Exercise objective -> Your response should consist of the entire listing, transcribed exactly, with every image left out.
Records to process: Begin
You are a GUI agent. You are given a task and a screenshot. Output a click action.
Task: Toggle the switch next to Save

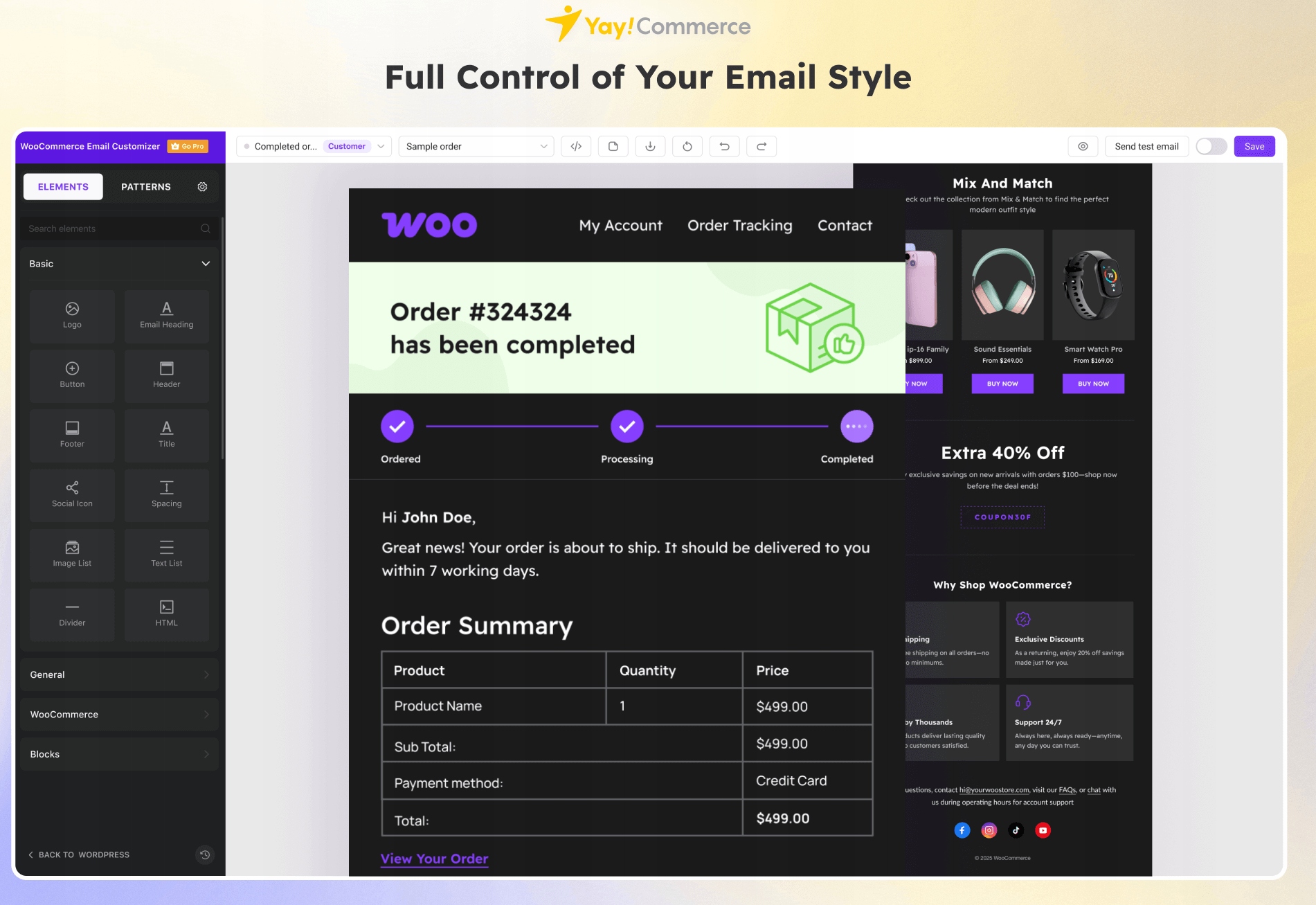click(1211, 146)
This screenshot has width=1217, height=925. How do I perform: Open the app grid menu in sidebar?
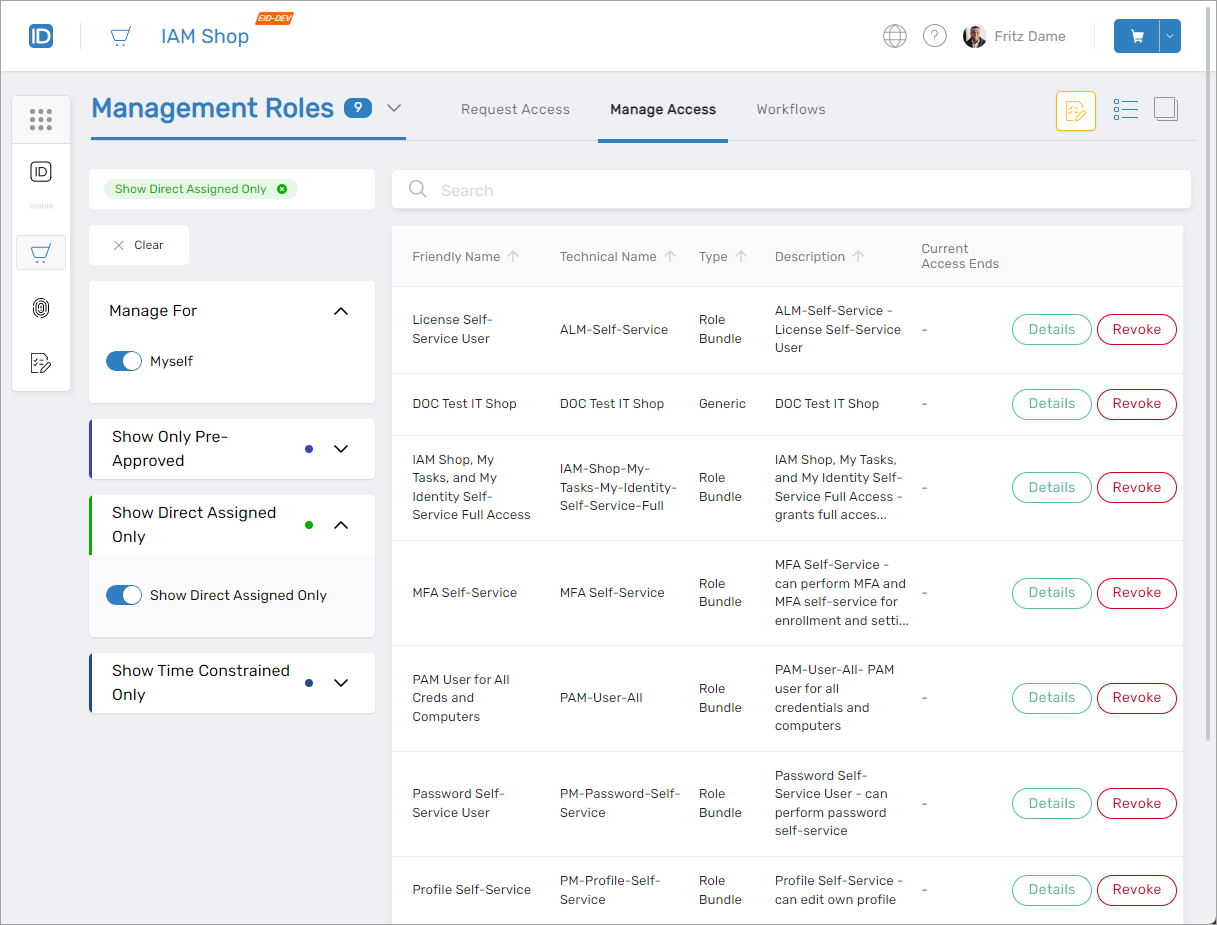pyautogui.click(x=41, y=119)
Records to process: End
Expected output ->
You are a GUI agent. You are given a task and a screenshot. Output a click action.
Task: Toggle the switch next to Save

click(1211, 146)
This screenshot has width=1217, height=925. How do I perform: Open the app grid menu in sidebar?
pyautogui.click(x=41, y=119)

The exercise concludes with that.